(EXERCISE DATA begins)
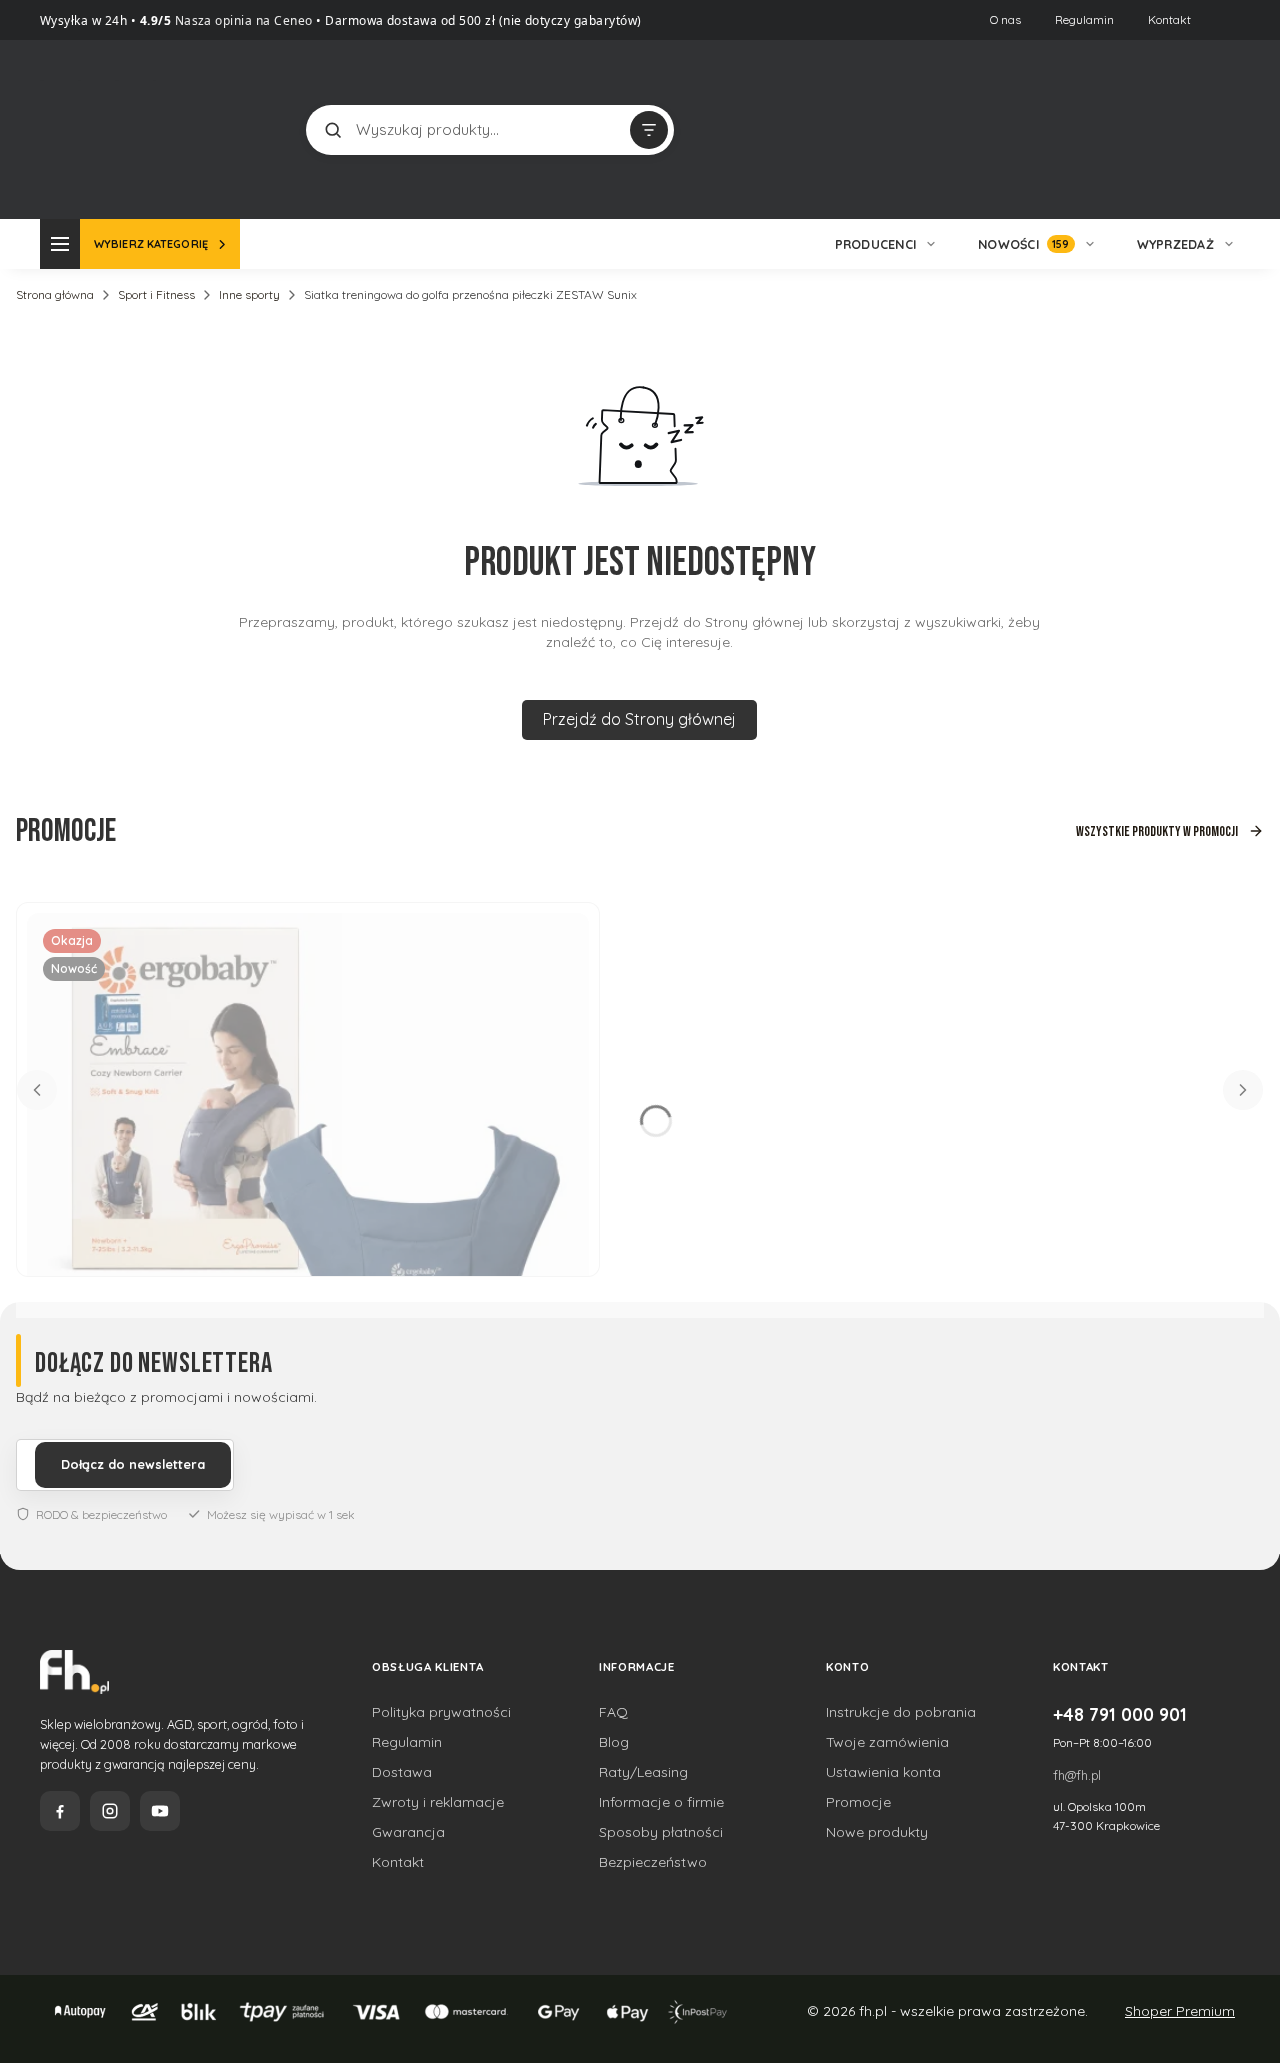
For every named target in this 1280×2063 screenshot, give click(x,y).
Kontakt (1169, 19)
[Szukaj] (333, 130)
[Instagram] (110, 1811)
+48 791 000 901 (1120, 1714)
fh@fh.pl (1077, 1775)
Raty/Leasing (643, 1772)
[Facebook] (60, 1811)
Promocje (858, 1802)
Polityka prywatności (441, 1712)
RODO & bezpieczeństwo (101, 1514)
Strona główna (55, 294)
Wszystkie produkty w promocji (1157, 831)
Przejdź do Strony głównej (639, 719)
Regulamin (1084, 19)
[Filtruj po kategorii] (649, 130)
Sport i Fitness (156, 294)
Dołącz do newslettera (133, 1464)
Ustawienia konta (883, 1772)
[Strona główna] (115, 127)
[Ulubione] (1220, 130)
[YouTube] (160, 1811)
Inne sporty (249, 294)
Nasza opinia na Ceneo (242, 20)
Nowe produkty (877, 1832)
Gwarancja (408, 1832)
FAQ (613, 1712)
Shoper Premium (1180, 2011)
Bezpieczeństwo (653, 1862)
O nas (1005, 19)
(EXERCISE DATA ends)
(EXERCISE DATA begins)
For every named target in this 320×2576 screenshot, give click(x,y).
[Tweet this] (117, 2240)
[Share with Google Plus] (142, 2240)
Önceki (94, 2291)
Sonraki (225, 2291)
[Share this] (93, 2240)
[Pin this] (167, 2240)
(EXERCISE DATA ends)
TASK GOAL » Going down the listing above, begin printing at the line with "For every named target in this 1280×2063" and finish with the line with "Przejdź do Strony głównej (639, 719)", exactly as they appear.

SOLUTION FOR THIS PROBLEM »
For every named target in this 1280×2063 screenshot, give click(x,y).
Kontakt (1169, 19)
[Szukaj] (333, 130)
[Instagram] (110, 1811)
+48 791 000 901 (1120, 1714)
fh@fh.pl (1077, 1775)
Raty/Leasing (643, 1772)
[Facebook] (60, 1811)
Promocje (858, 1802)
Polityka prywatności (441, 1712)
RODO & bezpieczeństwo (101, 1514)
Strona główna (55, 294)
Wszystkie produkty w promocji (1157, 831)
Przejdź do Strony głównej (639, 719)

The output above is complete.